↓↓↓
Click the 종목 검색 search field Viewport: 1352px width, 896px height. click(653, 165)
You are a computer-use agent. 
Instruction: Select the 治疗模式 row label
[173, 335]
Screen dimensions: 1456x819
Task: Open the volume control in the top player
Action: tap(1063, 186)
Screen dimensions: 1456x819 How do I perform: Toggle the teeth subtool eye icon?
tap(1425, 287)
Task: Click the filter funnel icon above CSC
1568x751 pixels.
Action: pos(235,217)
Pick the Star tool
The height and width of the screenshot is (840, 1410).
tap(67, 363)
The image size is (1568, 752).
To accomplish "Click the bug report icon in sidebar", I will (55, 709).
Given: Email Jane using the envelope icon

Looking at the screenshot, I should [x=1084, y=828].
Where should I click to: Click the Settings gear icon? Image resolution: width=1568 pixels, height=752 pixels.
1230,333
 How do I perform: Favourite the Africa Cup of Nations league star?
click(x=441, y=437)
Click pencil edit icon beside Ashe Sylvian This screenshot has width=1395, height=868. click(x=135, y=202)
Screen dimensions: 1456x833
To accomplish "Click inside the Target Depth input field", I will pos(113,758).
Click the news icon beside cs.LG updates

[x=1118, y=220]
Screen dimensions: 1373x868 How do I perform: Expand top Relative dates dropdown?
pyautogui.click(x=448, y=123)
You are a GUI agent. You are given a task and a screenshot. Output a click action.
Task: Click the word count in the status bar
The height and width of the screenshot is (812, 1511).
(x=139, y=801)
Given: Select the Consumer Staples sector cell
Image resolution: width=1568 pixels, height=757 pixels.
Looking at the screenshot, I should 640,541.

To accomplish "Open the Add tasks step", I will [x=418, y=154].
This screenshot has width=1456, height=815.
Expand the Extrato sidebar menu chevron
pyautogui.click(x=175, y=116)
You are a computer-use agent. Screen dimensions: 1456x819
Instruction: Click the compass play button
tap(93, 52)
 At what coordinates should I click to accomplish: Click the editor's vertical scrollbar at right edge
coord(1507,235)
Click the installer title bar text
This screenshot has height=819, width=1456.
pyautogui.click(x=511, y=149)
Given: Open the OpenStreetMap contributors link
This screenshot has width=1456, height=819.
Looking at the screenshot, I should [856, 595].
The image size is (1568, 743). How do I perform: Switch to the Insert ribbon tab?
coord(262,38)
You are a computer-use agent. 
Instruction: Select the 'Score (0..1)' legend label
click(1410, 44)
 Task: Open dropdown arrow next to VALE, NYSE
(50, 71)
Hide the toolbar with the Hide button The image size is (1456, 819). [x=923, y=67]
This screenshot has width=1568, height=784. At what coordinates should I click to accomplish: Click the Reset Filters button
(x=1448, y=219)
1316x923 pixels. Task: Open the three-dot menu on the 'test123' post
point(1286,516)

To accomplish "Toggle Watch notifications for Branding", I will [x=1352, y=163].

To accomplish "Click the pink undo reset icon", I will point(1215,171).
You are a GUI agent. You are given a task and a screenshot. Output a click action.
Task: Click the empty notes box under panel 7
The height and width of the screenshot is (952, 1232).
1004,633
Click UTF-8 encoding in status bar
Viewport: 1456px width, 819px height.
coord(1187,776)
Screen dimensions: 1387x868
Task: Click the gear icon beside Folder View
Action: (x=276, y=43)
↑↑↑
**WHAT IS EXPECTED:**
Report how many lines of the preceding records include "field". Output the number only.

**RESULT FOR THIS TASK:**
2